An anonymized retrospective on the first big incident I drove. The technical fix mattered less than the communication and rollback discipline.
Some details changed; the lessons are real.
The setup
Mid-2024. We deployed a Spring Boot service that handled a portion of customer transactions. The deploy passed canary. It passed staged rollout. At 100% rollout, transactions started silently failing.
For 2 minutes, customers' transactions were submitted, accepted, and quietly lost. The service returned 200 OK with an empty body. Downstream consumers logged the silent loss as "no data."
We caught it because a customer complained on Twitter.
The first 30 minutes
Most of the early time was confusion. Logs looked clean. Metrics looked clean. Error rate was zero (because we returned 200). The only signal was a downstream queue depth that had quietly dropped.
I asked: "When did this drop?" The answer: "About when you deployed."
We rolled back at minute 32. Queue depth recovered. Transactions resumed. Lost data was recovered from the upstream system within the SLA.
The technical cause
A serialization bug. A null check that wasn't there in the new code path. The endpoint was returning empty body because of an exception that was being swallowed by an aspect-oriented logging interceptor.
The unit tests passed because they didn't test the production happy path with the specific input shape the service got in production.
What I did right
- I called the rollback. The team had been debugging forward; rollback was the right move.
- I personally wrote a customer-facing email within 90 minutes of all-clear.
- I led the post-mortem. Clear timeline. No blame. Specific action items.
What I did wrong
- I didn't notice the queue depth signal myself. I noticed only when someone else flagged it.
- I let the deploy reach 100% before checking metrics that took 2 minutes to populate. The right cadence was: deploy 10%, wait for metrics, deploy more.
- I trusted the unit-test coverage. They were 90%+ coverage but the missing 10% was the real shape.
What changed after
- Mandatory queue-depth alarms (we had only error-rate alarms before)
- Manual stop-the-world point at 25% before going to 50% on big services
- Production-shape integration tests added to CI
- A real "is the deploy actually safe?" gate, not just "did it not return 500s?"
The lesson
Postmortems don't fix the technical bug. They surface the SYSTEM bug.
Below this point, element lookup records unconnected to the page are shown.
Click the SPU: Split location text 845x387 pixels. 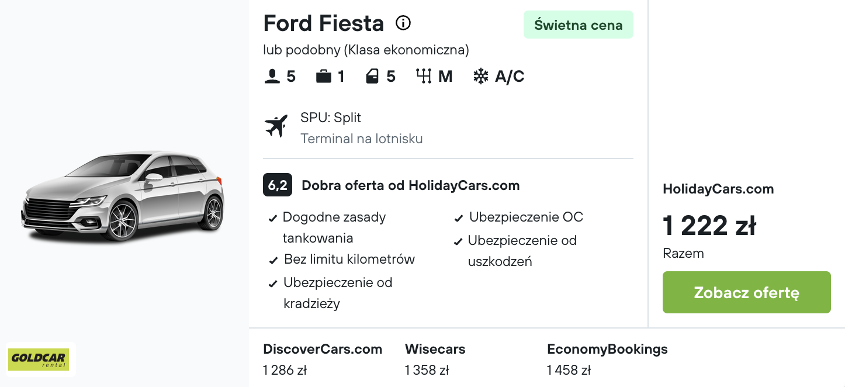click(x=330, y=118)
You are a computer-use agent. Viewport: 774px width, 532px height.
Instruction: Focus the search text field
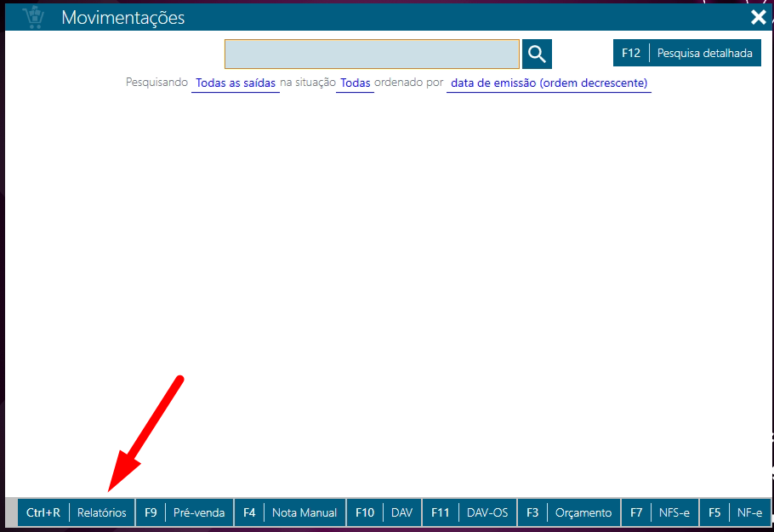point(372,54)
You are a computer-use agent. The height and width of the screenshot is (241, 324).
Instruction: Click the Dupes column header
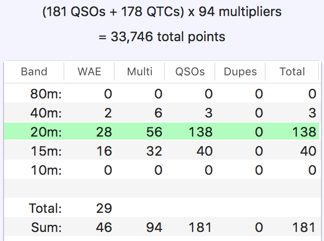pyautogui.click(x=240, y=72)
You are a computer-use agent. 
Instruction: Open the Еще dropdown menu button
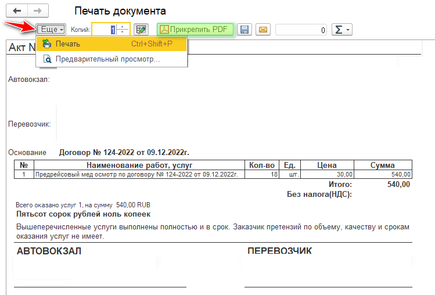(51, 29)
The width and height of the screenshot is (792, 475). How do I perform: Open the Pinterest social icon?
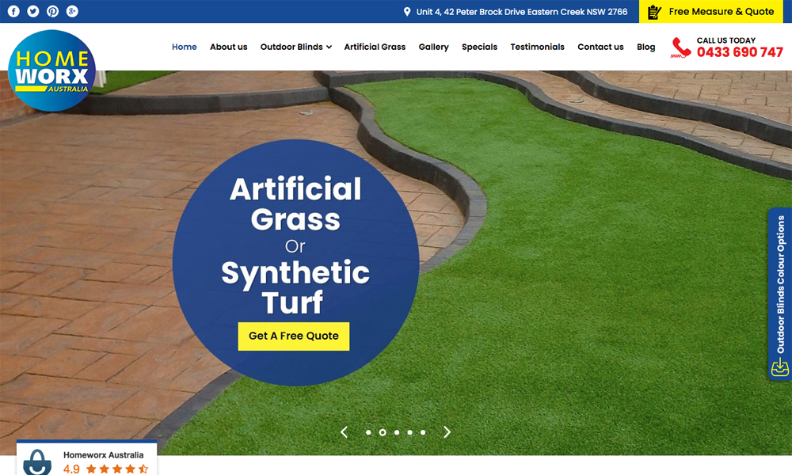pos(52,11)
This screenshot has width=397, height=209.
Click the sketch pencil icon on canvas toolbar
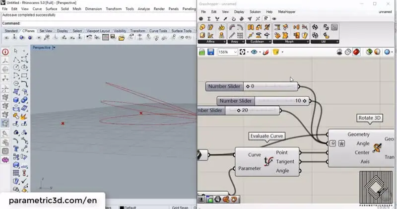pos(266,52)
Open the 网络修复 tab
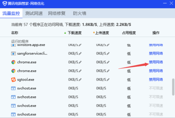 point(57,14)
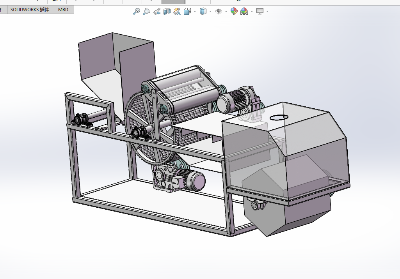The height and width of the screenshot is (279, 400).
Task: Click the View Orientation cube icon
Action: point(187,11)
The technical bug was a missing null check. The system bug was that we trusted unit tests, deployed too aggressively, and relied on customer reports for first signal.
Fixing technical bugs is fast. Fixing systems is slow. Most teams fix the technical bug and ship more bugs of the same shape next month.
If you're an engineering leader, treat your post-mortems as the only place that gets you out of the perpetual incident cycle.